Older people more interested
In a survey by the Internal Affairs and Communications Ministry in 2015, 40 percent of respondents in their 20s or younger said they “want to use” or “could consider using” communication robots.
The percentage among people in their 50s was 51 percent, and that among people in their 60s or older was 55 percent. The higher respondents’ age, the more likely they were to want to use such robots.
However, there are many elderly people who are also hesitant to buy robots for fear they may be difficult to use. For such people, Benefit Japan Co., an Osaka-based firm selling Sharp Corp.’s small RoBoHoN model robots, holds free events at which visitors can control real RoBoHoN robots, in department stores and shopping malls across the nation.
A RoBoHoN is about 20 centimeters tall and includes such functions as a smartphone through which users can access a telephone, email and camera.
A Benefit Japan official said: “Users can take photos in travel destinations and chat about the memories later. Many people are surprised at how many functions the robots have, despite their very small size.”
Takashimaya Co. opened the Robotics Studio, which the company claims is the first sales corner in a department store specializing in robots, in its Shinjuku store in Tokyo in 2017. The following year, the company opened the same kind of sales corner in its store in Osaka.
At both locations, customers can experience various means of controlling robots.
In Takashimaya’s Osaka store, officials said, robots are bought by not only elderly people who want to enjoy using them, but also many people in their 40s to 50s who buy them to keep watch over their parents.
Sales in the robot corners have been brisk, and the company plans to open Robotics Studio corners in more places nationwide.
Desire to chat can be realized
The main feature of communication robots is that they understand human words, recognize their users’ faces, and chat and make gestures that endear them to users.
Such robots are said to be priced mainly from the ¥100,000 to ¥300,000 levels.

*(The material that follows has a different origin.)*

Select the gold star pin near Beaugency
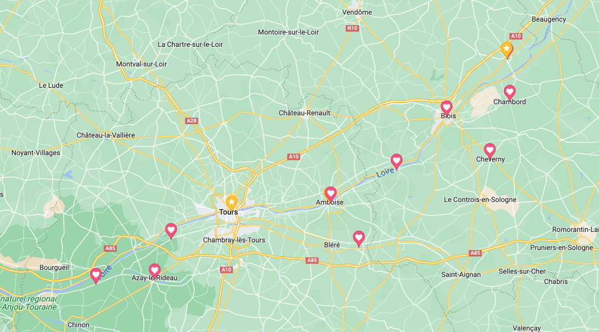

In a survey conducted by the Cabinet Office in fiscal 2017, more than 10 percent of respondents who lived alone at age 55 or older said they had conversations with family members or friends “once or twice a month” or “rarely.”
Prof. Hiroshi Ishiguro of Osaka University voiced his expectations, saying, “Robots can fulfill people’s desire to chat with somebody, and make users feel close to them and warm with their eye contact, motions and words. They could become as popular as smartphones, if prices go down.”